Saturday, July 8, 2017

Sarah Cahill Plays a Program of New Music from Different Eras

Last night pianist Sarah Cahill returned to the Old First Presbyterian Church to offer another recital in the Old First Concerts series. The program included three premieres of recent works, one piece that Cahill premiered about 40 years ago, and a composition with an integral connection to Northern California culture. With two exceptions these were solo performances.

From a historical point of view, the most interesting of the world premieres reflected back on that premiere performance given 40 years earlier. Ricky Crews composed “Forty Years After China Gates” for four hands on one keyboard as a reflection on John Adams’ “China Gates,” which was written in 1977. Cahill was seventeen at the time; and Adams had composed “China Gates” for her. Adams himself was about 30; and, while “China Gates” is a brief piece, it is one that gives an excellent account of his capacity for working with highly intricate polyphonic structures. Indeed, those familiar with the broader canon of his works can find in this brevity the seeds of many of the tropes that would be developed at greater length in subsequent work.

Crews was interested enough in the structural underpinnings of “China Gates” that he decided to encode it for computer performances using the Max programming language. Whether by accident or by design, he found himself listening to the left-hand part of the score played alone. He realized that he could treat this as an “accompaniment,” above which he could compose an alternative texture of “upper voices;” and “Forty Years After China Gates” was the result.

In last night’s four-hand performance, Crews performed those “upper voices” while Cahill accounted for Adams’ “source material.” The connection was enhanced by her playing “China Gates” in its entirety before introducing Crews to talk about his work and then play it with her. Crews’ piece took a similar approach to exploring the textures of interleaving voices, but his tactics were entirely his own. Through Cahill’s approach to programming, one could appreciate how Crews had approached his “source material;” but one could quickly appreciate how the “forty years after” approach quickly found and maintained its own unique voice.

Crews’ approach contrasted sharply with the opening work on the program, the West Coast premiere of Luciano Chessa’s solo piano suite Green Sea. The title comes from a phrase in a poem by Pablo Neruda; but it was also triggered by Cahill’s story about her daughter thinking that Terry Riley had written a piece called “In Sea.” These contexts seem to have fused in Chessa’s mind when Cahill commissioned him to write a piece honoring Riley’s 80th birthday.

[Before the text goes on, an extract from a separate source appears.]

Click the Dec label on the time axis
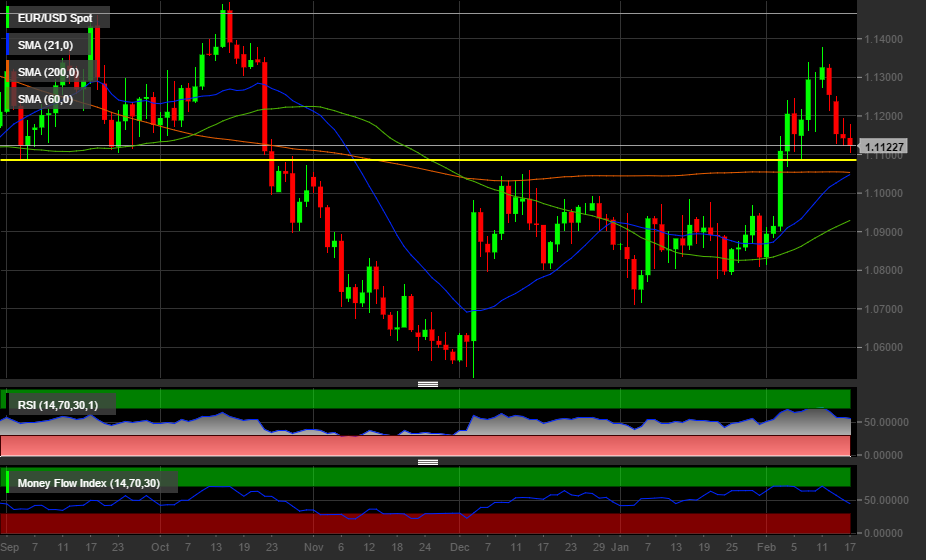Image resolution: width=926 pixels, height=560 pixels. [460, 548]
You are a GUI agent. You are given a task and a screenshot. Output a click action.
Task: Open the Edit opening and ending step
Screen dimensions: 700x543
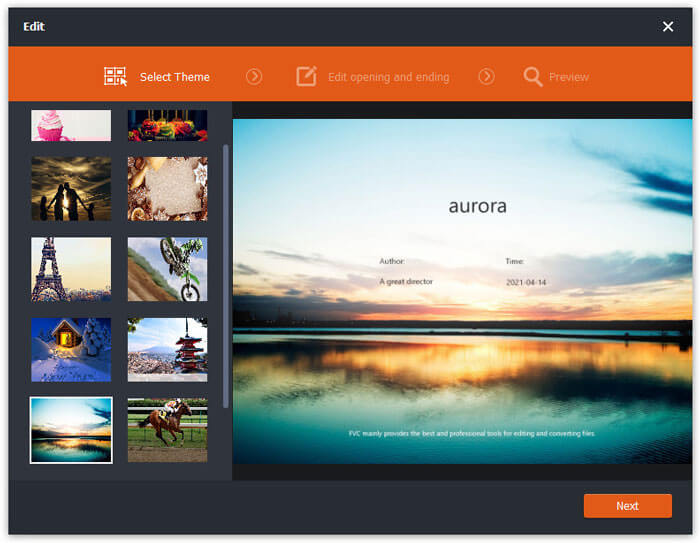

Chessa described the suite as six movements of “delayed gratification,” with gratification coming only in the final seventh movement. One could appreciate gestures of hesitation, false starts, and uncertain conclusions in those opening movements. Many of the gestures ventured beyond the keyboard to other approaches to sound production; and there was very much a sense that the listener was being left “at sea” until that final movement. Gratification then came with both clarity and simplicity, almost as if all the traditions of songs played at the keyboard were coming home to roost. The result was a delightful exercise of wit that could not have been more suitable for Riley’s own sunny disposition.

The remaining new work on the program was Kyle Hovatter’s “track,” which was apparently inspired by a misattribution of an idea assumed to be expressed by Henry David Thoreau. That idea has to do with the fact that a single footstep does not make a path and, by analogy, a single thought does not advance the mind. Ironically, Erwin Straus’ studies of phenomenological psychology made much of the idea of the footprint embodying the properties of a memory trace: evidence of the past realized through an artifact in the present. It would be unfair to accuse Hovatter of trying to use music as a tool for phenomenological scholarship; but his short piece, which he dedicated to Danny Clay, definitely had some of those fascinating triggering effects that Straus associated with memory traces.

For the second half of the program, Cahill was joined by violinist Kate Stenberg. The two of them performed one of the large-scale works that Lou Harrison wrote late in life, when he was finally beginning to enjoy recognition. He wrote his “Grand Duo” for violin and piano for the 1988 Cabrillo Music Festival with specific performers in mind: Dennis Russell Davies on piano and Romuald Tecco on violin. The music is unabashed in its use of grand gestures; but it is also more than a little mind-bending in the breadth of its eclecticism. Each movement is securely ensconced in its own unique mind-set, making the result a bit like a visit to a gallery in which artists of wildly different styles have all been collected in a single room.

For all of that diversity spread out across 35 minutes of performance time, the piece never overstays its welcome. Harrison had a keen instinct for how to register a dispositional effect, but he also knew to let go before that effect would wear off of its own accord. Thus, in some ways, Harrison’s duo is a latter-day Pictures at an Exhibition; and, like Modest Mussorgsky, he knew just how much time to dwell on each of the images his music summoned. Both Stenberg and Cahill clearly appreciated Harrison’s keen sense of timing, and their interpretation summoned up the full scope of the joy that Harrison took in offering his images to the attentive listener.